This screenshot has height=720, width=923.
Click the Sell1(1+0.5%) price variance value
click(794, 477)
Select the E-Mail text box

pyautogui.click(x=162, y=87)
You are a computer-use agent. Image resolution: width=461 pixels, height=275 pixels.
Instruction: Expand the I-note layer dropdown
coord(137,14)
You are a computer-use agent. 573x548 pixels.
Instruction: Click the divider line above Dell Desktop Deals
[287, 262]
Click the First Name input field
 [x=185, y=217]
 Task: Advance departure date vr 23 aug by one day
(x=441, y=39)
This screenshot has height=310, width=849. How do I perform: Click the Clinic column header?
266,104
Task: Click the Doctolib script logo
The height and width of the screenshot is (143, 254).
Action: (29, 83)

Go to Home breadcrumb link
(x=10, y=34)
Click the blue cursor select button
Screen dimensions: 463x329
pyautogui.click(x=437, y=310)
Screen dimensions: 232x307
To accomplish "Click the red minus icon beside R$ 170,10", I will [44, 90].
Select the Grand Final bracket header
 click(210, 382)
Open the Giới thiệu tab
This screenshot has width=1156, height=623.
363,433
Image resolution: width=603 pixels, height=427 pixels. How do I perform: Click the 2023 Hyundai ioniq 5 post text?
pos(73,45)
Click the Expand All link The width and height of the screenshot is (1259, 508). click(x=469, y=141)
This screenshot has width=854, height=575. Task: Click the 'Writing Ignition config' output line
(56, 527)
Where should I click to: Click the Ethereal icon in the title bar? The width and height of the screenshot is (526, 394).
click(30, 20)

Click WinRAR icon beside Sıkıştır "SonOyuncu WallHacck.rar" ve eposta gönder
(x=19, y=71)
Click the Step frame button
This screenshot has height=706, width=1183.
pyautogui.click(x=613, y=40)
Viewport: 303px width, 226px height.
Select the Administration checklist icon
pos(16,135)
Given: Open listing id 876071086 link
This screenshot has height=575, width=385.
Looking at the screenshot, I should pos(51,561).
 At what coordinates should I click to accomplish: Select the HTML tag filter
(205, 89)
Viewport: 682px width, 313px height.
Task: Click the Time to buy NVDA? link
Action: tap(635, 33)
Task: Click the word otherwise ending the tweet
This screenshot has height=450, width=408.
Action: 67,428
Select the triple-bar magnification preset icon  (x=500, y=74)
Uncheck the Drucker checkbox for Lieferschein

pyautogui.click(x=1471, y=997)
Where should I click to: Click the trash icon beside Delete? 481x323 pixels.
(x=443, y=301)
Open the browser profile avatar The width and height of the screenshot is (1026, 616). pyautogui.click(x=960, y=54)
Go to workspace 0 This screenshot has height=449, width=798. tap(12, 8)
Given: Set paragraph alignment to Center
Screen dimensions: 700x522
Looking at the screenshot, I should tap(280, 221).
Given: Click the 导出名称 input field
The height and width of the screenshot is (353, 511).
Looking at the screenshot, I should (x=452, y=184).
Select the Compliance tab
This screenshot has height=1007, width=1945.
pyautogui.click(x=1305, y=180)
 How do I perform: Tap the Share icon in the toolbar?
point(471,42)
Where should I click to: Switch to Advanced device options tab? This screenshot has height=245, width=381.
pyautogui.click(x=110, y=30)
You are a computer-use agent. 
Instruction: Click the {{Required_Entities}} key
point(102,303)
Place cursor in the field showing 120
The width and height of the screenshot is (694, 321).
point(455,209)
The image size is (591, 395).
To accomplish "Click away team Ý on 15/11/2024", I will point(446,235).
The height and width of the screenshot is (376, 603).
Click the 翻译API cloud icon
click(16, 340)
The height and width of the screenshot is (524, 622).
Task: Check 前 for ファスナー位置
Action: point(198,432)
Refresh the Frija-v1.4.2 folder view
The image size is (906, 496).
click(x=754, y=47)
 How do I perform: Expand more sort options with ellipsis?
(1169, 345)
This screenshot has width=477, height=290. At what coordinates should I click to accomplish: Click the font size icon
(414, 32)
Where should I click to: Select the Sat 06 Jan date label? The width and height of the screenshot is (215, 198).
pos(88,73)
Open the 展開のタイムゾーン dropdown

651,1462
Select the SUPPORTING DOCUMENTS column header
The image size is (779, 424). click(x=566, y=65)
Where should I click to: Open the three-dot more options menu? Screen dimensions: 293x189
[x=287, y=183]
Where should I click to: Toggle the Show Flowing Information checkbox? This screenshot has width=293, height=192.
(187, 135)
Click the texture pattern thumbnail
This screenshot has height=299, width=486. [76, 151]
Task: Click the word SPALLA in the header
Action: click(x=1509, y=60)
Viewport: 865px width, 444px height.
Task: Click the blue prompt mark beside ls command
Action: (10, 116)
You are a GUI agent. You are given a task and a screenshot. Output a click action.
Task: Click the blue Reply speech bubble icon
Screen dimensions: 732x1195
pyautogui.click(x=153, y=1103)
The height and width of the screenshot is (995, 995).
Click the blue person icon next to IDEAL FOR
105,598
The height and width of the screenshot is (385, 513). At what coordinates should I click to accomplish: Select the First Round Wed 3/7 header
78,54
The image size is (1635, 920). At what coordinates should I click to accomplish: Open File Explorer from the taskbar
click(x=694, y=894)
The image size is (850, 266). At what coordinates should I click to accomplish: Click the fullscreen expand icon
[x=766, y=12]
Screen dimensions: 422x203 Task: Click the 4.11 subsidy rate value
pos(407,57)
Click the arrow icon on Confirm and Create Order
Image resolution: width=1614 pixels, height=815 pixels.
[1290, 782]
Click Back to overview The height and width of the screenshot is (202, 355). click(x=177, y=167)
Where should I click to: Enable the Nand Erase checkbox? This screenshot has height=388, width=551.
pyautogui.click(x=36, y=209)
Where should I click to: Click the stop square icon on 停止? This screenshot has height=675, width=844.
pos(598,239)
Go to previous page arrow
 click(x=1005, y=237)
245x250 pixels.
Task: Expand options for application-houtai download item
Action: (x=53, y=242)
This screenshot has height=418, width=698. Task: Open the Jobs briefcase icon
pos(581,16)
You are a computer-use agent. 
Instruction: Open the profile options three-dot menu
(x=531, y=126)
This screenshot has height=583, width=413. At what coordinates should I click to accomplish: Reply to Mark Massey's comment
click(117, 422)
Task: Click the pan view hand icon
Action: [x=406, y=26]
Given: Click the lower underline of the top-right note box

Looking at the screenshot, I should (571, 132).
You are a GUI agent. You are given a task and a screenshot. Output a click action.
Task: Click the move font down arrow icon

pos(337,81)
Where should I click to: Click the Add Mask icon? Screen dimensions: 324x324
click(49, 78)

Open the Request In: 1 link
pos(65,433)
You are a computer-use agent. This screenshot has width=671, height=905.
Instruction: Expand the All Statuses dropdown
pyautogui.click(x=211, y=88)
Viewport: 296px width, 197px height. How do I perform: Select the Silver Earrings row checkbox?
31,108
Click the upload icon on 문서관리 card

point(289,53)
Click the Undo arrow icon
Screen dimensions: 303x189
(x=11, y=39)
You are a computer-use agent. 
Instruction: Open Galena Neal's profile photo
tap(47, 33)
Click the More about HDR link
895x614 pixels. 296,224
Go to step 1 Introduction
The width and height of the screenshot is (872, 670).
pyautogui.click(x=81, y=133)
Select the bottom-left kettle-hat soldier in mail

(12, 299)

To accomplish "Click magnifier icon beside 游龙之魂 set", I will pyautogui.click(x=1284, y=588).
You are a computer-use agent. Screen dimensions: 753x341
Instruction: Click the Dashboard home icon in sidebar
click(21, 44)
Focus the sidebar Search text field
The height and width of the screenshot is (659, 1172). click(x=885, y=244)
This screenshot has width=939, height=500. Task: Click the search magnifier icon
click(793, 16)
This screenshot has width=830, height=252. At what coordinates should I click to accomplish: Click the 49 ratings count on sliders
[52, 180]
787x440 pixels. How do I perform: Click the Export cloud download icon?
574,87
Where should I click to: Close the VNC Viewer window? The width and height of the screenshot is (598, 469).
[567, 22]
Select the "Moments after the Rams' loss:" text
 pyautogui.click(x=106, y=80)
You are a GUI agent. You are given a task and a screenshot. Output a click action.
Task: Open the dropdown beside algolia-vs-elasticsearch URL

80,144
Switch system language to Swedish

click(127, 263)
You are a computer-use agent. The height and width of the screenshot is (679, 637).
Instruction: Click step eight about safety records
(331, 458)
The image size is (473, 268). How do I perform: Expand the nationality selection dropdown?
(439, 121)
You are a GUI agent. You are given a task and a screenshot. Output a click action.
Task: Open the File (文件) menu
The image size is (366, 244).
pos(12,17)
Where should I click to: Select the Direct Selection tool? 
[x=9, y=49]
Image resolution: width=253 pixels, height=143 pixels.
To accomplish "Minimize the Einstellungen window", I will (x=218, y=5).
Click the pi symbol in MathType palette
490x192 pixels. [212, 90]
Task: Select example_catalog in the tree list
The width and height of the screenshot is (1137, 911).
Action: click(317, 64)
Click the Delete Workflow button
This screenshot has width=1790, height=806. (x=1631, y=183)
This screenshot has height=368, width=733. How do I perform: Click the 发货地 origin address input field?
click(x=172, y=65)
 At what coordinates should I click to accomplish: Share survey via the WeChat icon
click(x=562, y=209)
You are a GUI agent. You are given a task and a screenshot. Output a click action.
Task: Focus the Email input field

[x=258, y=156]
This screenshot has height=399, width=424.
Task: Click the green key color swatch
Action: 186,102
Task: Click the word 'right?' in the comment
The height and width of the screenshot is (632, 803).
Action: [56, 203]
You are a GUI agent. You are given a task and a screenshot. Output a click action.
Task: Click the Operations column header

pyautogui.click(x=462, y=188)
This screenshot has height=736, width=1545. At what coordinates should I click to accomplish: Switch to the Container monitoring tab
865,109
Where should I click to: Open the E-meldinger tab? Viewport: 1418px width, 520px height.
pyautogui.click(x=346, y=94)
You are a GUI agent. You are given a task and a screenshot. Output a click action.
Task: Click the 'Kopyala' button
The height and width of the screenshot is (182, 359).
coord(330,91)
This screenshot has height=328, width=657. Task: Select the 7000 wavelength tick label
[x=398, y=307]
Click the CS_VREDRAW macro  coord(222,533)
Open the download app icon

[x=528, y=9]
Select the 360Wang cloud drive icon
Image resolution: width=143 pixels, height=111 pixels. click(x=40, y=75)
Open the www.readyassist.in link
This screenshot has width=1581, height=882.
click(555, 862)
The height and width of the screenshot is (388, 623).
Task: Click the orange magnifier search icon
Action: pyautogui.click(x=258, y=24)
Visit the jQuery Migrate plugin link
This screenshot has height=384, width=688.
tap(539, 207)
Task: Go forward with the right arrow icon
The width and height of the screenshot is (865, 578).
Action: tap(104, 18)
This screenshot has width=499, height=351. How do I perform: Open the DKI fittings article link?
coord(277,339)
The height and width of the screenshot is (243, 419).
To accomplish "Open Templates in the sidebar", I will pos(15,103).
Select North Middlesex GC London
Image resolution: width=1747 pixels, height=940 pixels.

━━━━━━━━━━━━━━━━━━━━

OBJECTIVE
Reproduce the items word for word, from the first line through the line that contains "pyautogui.click(x=162, y=87)".

FULL SOLUTION
This screenshot has height=720, width=923.
Click the Sell1(1+0.5%) price variance value
click(794, 477)
Select the E-Mail text box

pyautogui.click(x=162, y=87)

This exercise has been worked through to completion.